Dorothea Tanning was an American artist best known for her Surrealist paintings. Tanning often used her own dreams as inspiration, as seen in her self-portrait Birthday (1942), in which the artist stands bare-breasted with a griffin-like creature on the floor before her. “My dreams are bristling with objects that relate to nothing in the dictionary,” she once said. “Dreams one reads in books are composed of known symbols but it is their strangeness that distinguishes them.” Born on August 25, 1910 in Galesburg, IL, she went on to attend Knox College, before moving to Chicago in 1930. Once in the city, she attended night classes at the School of the Art Institute of Chicago while working as a waitress. In 1935, Tanning relocated to New York, where she found employment as a commercial artist and first encountered the works of the Surrealists.

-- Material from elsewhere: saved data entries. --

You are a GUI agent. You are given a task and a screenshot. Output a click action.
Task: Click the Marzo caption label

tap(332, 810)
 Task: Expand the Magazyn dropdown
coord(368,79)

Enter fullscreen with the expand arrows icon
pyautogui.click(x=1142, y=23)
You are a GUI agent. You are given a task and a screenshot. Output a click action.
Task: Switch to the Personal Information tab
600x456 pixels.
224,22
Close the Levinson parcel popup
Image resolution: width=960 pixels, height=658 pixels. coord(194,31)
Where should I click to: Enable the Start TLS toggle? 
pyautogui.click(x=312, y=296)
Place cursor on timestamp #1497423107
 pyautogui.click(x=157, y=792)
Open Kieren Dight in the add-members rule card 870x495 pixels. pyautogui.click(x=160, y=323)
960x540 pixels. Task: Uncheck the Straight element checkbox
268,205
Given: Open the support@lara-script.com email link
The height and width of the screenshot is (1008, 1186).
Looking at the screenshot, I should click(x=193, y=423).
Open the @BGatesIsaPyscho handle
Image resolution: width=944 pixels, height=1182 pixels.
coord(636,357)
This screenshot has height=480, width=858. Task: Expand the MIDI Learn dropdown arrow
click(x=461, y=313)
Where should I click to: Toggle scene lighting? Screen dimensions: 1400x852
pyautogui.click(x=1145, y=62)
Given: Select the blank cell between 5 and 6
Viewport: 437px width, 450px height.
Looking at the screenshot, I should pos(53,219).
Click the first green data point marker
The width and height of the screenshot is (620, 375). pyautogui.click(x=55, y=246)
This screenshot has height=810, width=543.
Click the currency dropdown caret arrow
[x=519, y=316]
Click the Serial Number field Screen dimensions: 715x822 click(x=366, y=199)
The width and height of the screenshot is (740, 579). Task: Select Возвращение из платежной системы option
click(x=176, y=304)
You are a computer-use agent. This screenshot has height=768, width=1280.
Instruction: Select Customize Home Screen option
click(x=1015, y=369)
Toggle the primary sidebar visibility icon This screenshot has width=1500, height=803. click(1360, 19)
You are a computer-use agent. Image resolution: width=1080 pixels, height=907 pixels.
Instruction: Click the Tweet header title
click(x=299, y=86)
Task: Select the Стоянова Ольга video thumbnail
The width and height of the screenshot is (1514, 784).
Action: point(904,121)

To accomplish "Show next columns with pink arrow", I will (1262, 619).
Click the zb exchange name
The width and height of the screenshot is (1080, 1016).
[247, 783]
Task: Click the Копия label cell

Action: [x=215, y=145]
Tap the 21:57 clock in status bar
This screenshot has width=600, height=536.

Five years later, as the flood of refugee artists from Europe during World War II came to the city, Tanning was introduced to Yves Tanguy, Salvador Dalí, and her future husband Max Ernst. It is notable that Ernst left his current wife, the collector Peggy Guggenheim, for Tanning in 1946. The married couple would go on to live in Sedona, AZ, before relocating to France in 1949. The artist returned to New York in 1980 after the death of her husband in Paris. She died at the age of 101 on January 31, 2012 in New York, NY. Today, Tanning’s works are held in the collections of the National Gallery of Art in Washington, D.C., the Tate Gallery in London, and The Museum of Modern Art in New York, among others.